Thousands of personal credit-card numbers and customer card information belonging to the popular movie-ticket subscription service, MoviePass was found unprotected in a critical server database. The exposed online database was left without any password protection or data encryption. The exposed records consisted of more than 160 million personal credit card details and more than 50,000 MoviePass customers' card numbers, which are used to store cash balances.
Who discovered the exposed database?
According to a TechCrunch report, security researcher Mossab Hussein of Dubai-based SpiderSilk discovered that the database on a MoviePass subdomain containing some 161 million records was left exposed on the internet.
TechCrunch also pointed out in its report that, “It’s understood that the database may have been exposed for months, according to data collected by cyberthreat intelligence firm RiskIQ, which first detected the system in late June.”
What records were exposed?
Out of the identified records, more than half of the MoviePass customer card numbers were unique.

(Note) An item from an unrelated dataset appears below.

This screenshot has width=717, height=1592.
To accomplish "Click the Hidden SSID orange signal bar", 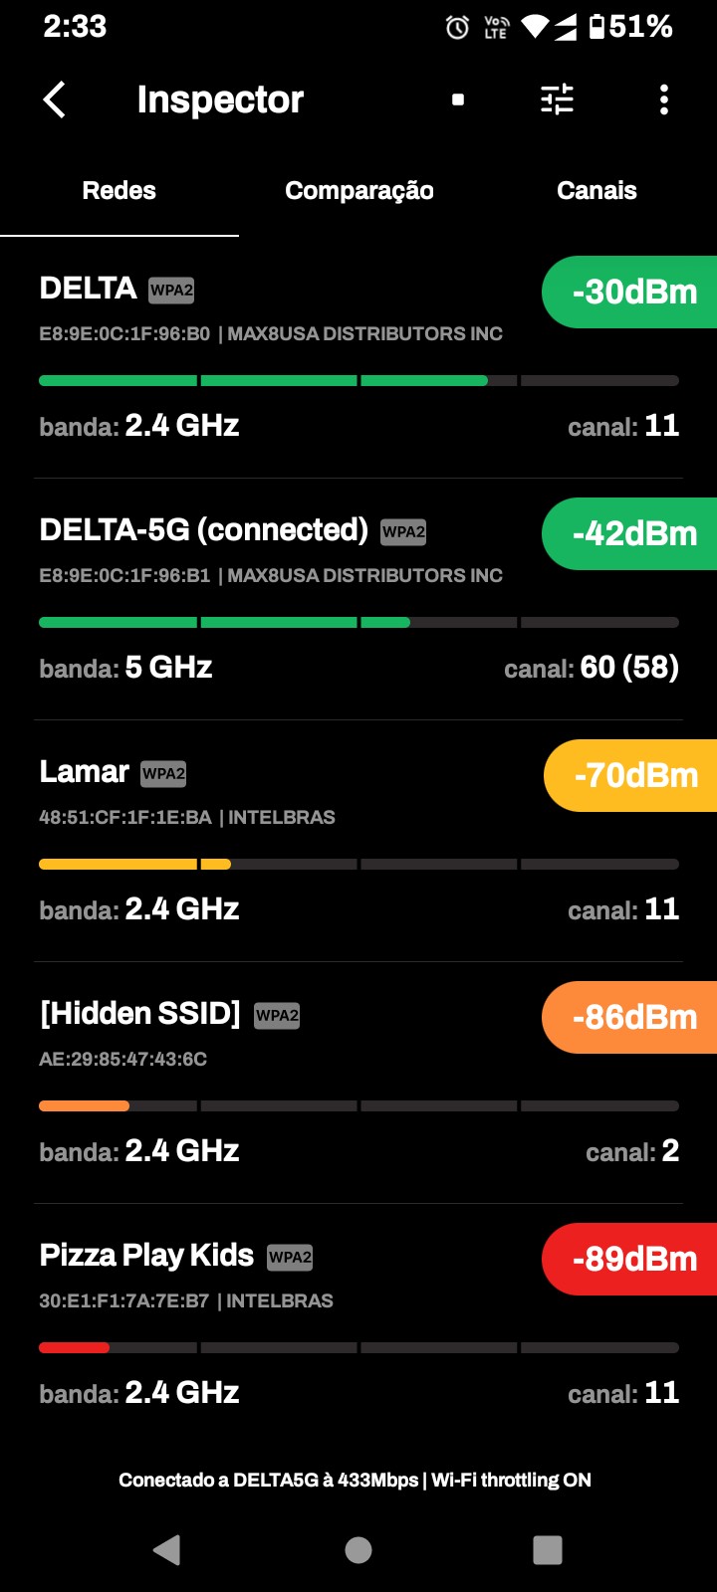I will pos(85,1105).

The records revealed details such as debit card numbers, expiry date, customer card balance, and their card activation date. Researchers also said that more than 58,000 records contained customer card data and the customer count was growing by every minute.

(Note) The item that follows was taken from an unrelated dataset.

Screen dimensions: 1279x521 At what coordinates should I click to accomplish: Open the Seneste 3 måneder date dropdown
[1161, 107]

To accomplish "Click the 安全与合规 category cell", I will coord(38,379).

Security researchers from TechCrunch pointed out that these MoviePass customer cards are like normal debit cards: they’re issued by Mastercard and store a cash balance, which users who sign up to the subscription service can use to pay to watch a catalogue of movies. For a monthly subscription fee, MoviePass uses the debit card to load the full cost of the movie, which the customer then uses to pay for the movie at the cinema.
Additionally, researchers also found personal credit card information from customers. Details such as expiry date, billing information, names and postal address relating to the personal credit cards were also found unprotected. The database also contained email addresses, incorrectly typed passwords and records of failed login attempts, all in plaintext format.
“None of the records in the database were encrypted,” pointed out the TechCrunch report.
Did MoviePass respond?
Hussian contacted the chief executive of MoviePass, Mitch Lowe, via a private email which was verified by the TechCrunch team. According to TechCrunch, Hussian ask several other questions including why the database was left unprotected and their plan of disclosing the incident to state data breach regulators. But the MoviePass team did not respond to any of these questions. Later, Hussian went public with the findings since there was no response from MoviePass. He told TechCrunch, “The company was negligent in leaving data unencrypted in an exposed, accessible database.”
“We keep on seeing companies of all sizes using dangerous methods to maintain and process private user data,” Hussein told TechCrunch. “In the case of MoviePass incident, we are questioning the reason why would internal technical teams ever be allowed to see such critical data in plaintext—let alone the fact that the data set was exposed for public access by anyone.”